The task
Every line holding the string "agent" is to be copied from the entries below.

*** Extracted data Section Begins ***

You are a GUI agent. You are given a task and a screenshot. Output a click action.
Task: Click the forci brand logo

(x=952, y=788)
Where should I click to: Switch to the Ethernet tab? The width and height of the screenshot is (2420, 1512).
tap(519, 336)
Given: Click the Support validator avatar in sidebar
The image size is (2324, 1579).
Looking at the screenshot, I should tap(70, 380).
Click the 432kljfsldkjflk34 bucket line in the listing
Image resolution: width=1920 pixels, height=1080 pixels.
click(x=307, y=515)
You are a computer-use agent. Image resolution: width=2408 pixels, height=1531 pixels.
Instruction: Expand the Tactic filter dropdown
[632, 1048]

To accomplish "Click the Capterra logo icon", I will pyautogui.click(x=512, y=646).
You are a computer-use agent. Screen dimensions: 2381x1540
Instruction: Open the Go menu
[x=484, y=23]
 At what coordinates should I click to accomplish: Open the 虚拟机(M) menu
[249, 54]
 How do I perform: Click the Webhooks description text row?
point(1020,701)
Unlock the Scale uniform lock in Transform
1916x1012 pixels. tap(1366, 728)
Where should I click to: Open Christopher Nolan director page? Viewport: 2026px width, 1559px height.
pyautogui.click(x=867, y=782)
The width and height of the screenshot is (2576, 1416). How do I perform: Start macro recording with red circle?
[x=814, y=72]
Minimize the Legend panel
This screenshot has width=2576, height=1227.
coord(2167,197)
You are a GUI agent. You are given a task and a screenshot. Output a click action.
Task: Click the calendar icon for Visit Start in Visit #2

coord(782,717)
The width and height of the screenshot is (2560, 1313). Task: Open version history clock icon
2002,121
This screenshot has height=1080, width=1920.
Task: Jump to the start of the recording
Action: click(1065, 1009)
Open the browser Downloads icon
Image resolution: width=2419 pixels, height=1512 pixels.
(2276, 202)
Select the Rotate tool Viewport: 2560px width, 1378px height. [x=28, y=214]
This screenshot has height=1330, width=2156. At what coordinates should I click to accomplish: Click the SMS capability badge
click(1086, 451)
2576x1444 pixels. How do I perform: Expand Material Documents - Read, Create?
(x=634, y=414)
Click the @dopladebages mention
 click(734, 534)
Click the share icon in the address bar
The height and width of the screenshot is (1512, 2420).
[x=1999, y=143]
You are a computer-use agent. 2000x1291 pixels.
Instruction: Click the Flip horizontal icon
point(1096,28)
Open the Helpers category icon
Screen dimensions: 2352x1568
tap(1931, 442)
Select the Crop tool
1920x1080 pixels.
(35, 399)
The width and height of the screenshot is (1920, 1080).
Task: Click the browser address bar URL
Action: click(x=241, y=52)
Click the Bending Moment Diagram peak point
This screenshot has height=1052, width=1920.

*** Extracted data Section Ends ***

Completed task
You are a GUI agent. You are given a task and a screenshot. Output a click action.
You are a computer-use agent. Image resolution: width=2408 pixels, height=1531 pixels.
You are a computer-use agent. Screen dimensions: 2381x1540
You are a GUI agent. You are given a task and a screenshot. Output a click action.
You are a computer-use agent. 2000x1291 pixels.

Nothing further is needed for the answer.